And so if someone says they can teach something, many people sign up, pay
the fees, and sally forth under the wide-spread assumption they will learn
whatever is being offered as teaching.
*
The expectation behind the assumption exists in
the fact that teaching-learning system works best regarding simplistic,
non-complex, and easily understood matters -- and which matters can be confirmed
within the contexts of tangible physicality. In this simplistic sense, there
appears to be a one-to-one relationship between teaching and learning.
*
This direct relationship, however, begins to falter
to the degree that information being taught become less simple and more
complex. If the degree of complexity increases, one will soon encounter
understanding (i.e., "cognitive") levels that are not on par with,
or not parallel to what is being taught.
When this happens, teaching might still proceed with gusto, but problems
regarding learning might be encountered.
*
Eventually, the relationship between teaching-learning
becomes ambiguous -- especially when (1) what is being taught and learned
DOES NOT result in the activities promised by the teaching; and (2) when
confirming evidence cannot be located anywhere regarding what has been learned.

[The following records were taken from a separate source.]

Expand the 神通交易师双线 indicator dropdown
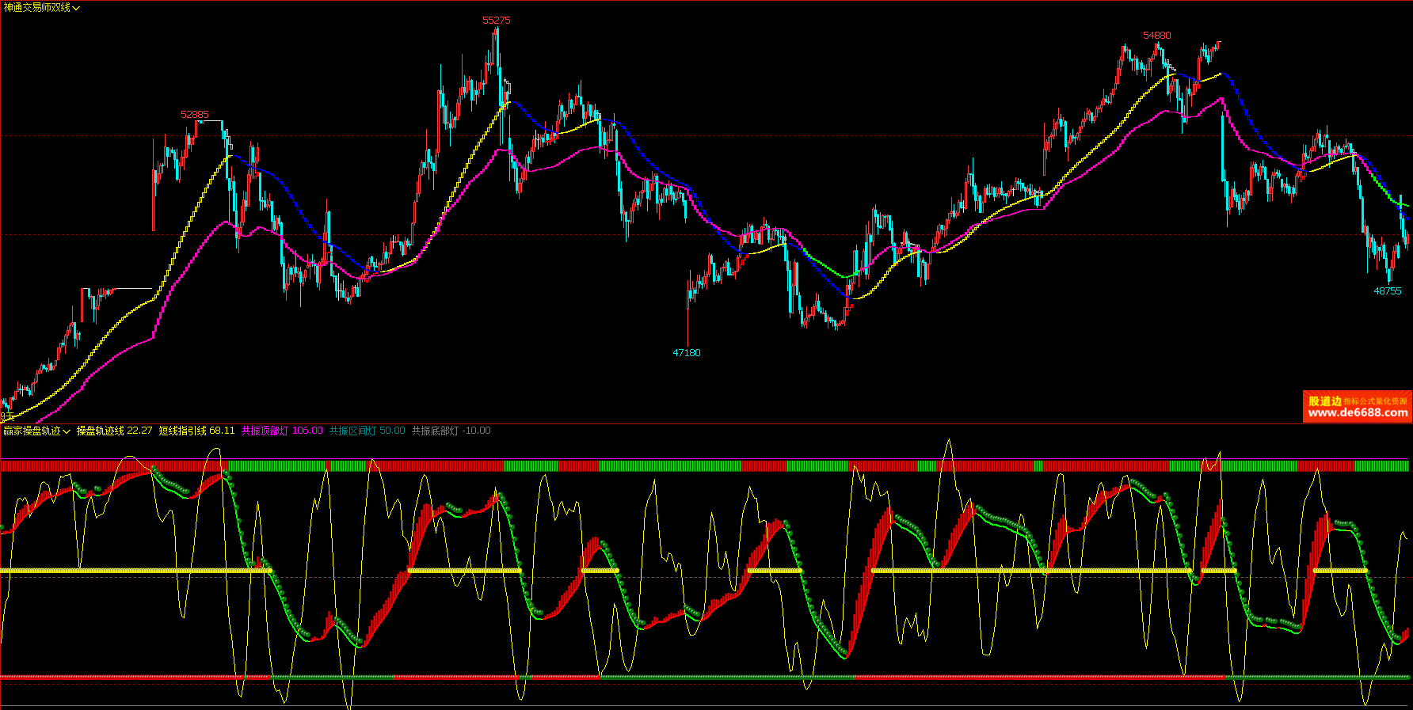The image size is (1413, 710). [42, 8]
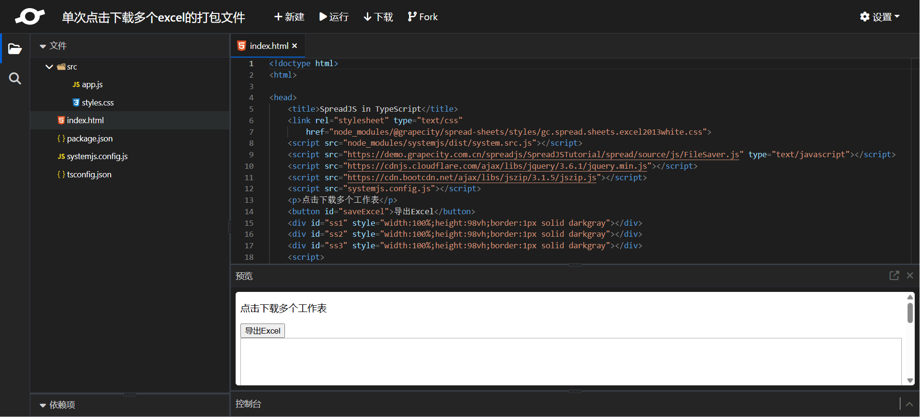Viewport: 920px width, 417px height.
Task: Open package.json file
Action: point(85,139)
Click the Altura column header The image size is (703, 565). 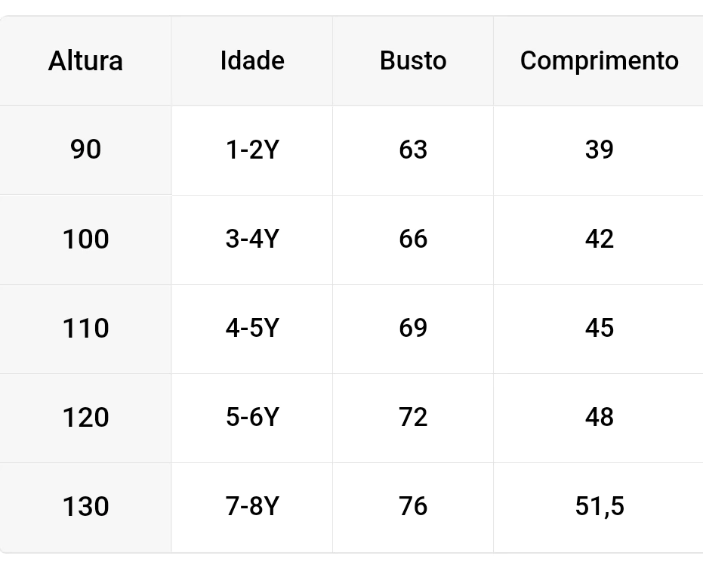tap(85, 60)
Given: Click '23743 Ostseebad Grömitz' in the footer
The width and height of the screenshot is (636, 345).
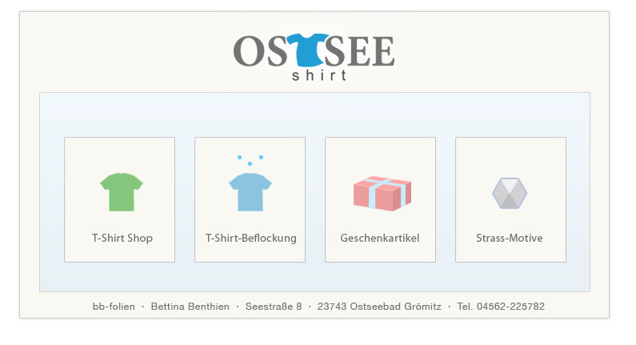Looking at the screenshot, I should tap(379, 307).
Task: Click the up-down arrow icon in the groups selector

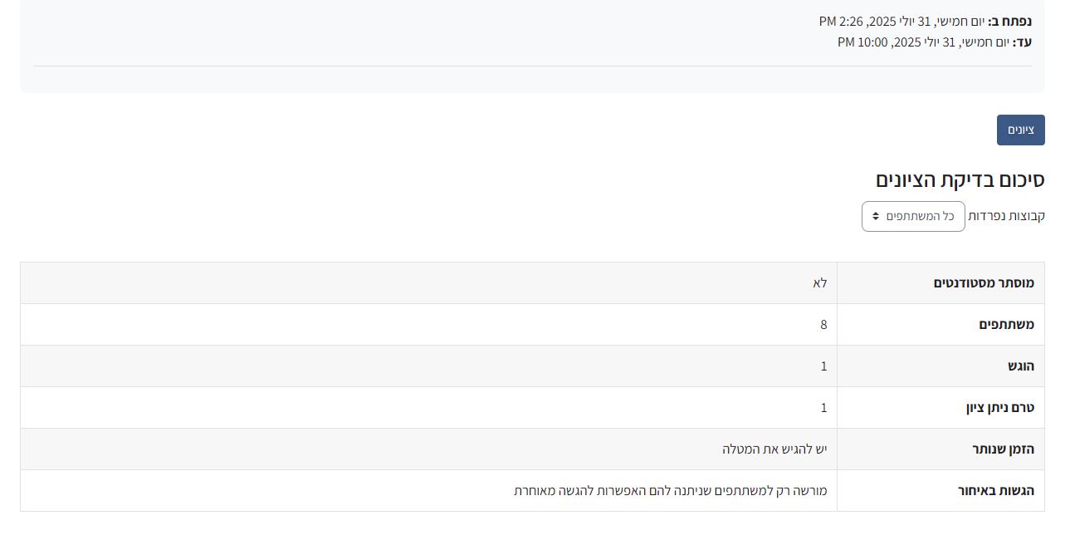Action: point(875,216)
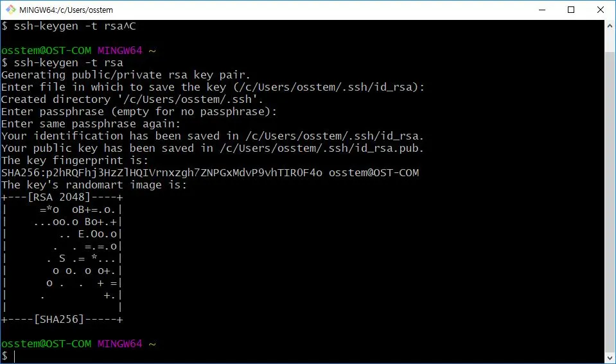Viewport: 616px width, 364px height.
Task: Click the Created directory output line
Action: pyautogui.click(x=132, y=99)
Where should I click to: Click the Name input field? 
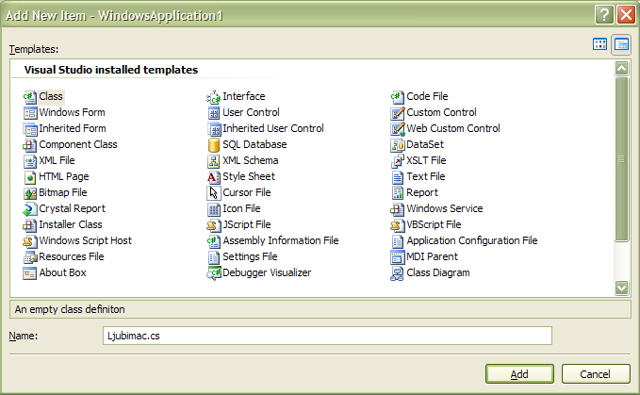(x=326, y=336)
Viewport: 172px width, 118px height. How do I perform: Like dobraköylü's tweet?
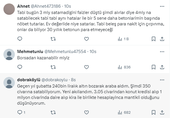[86, 112]
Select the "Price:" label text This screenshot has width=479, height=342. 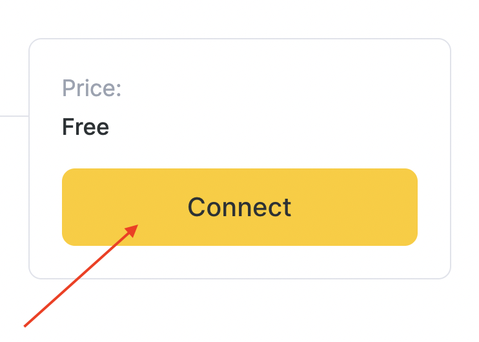click(x=92, y=88)
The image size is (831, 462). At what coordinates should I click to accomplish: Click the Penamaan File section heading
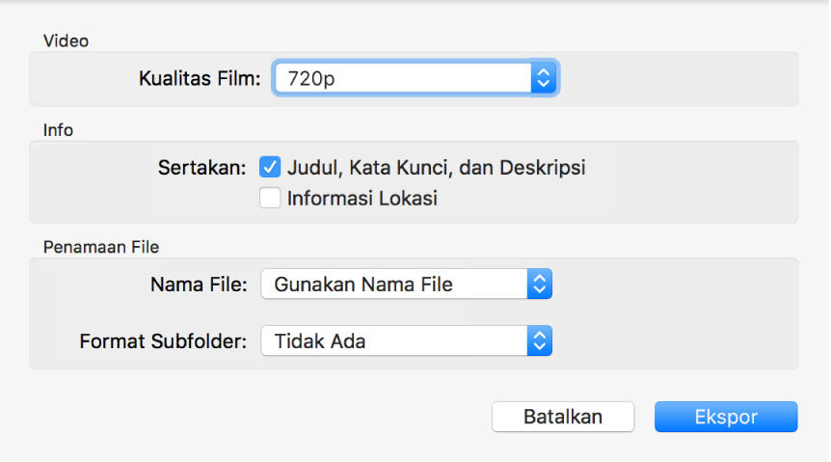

This implies that although just about anything and everything can be proposed
as teachable, LEARNING can be confirmed only by outcomes that significantly
reduce ambiguities as to whether ANYTHING has been LEARNED via attempts
to teach learning. Of course, one might exempt here the teaching and learning
of useless things -- and which can include, as we will see ahead, the teaching
and learning of ignorance.
I am of the opinion that most people already comprehend that the two distinctions
I'm about to outline do exist -- but which they can observe others somehow
managing to avoid for various reasons.
*
First, on average, the teaching-learning procedures
in most societies (especially those of the Western world) seem successful
enough. So there arises the assumption that there is a direct relationship
between teaching-learning -- and that this relationship holds true in general
AND for everything.
*
In actuality, however, there are (1) many different
formats of "learning;" and, (2) individuals can be identically
taught the same thing, but end up learning it in far different ways, and
learning it on a ratio of "not very well" to "exceedingly
well."
*
A partial explanation for (2) above is that all
humans are not identical in all ways. Rather, they are independent systems
which may be similar in many ways, but can be alien to each other in other
kinds of ways. And so ahead the more exact nature of these "independent
systems" will need to be commented upon in these present essays.
*
In the sense of (2) above, however, the direct
relationship of teaching-learning would work best, and also be more obvious,
regarding areas in which all humans are most similar -- and are more identical
even though they are independent sensing and experiencing systems.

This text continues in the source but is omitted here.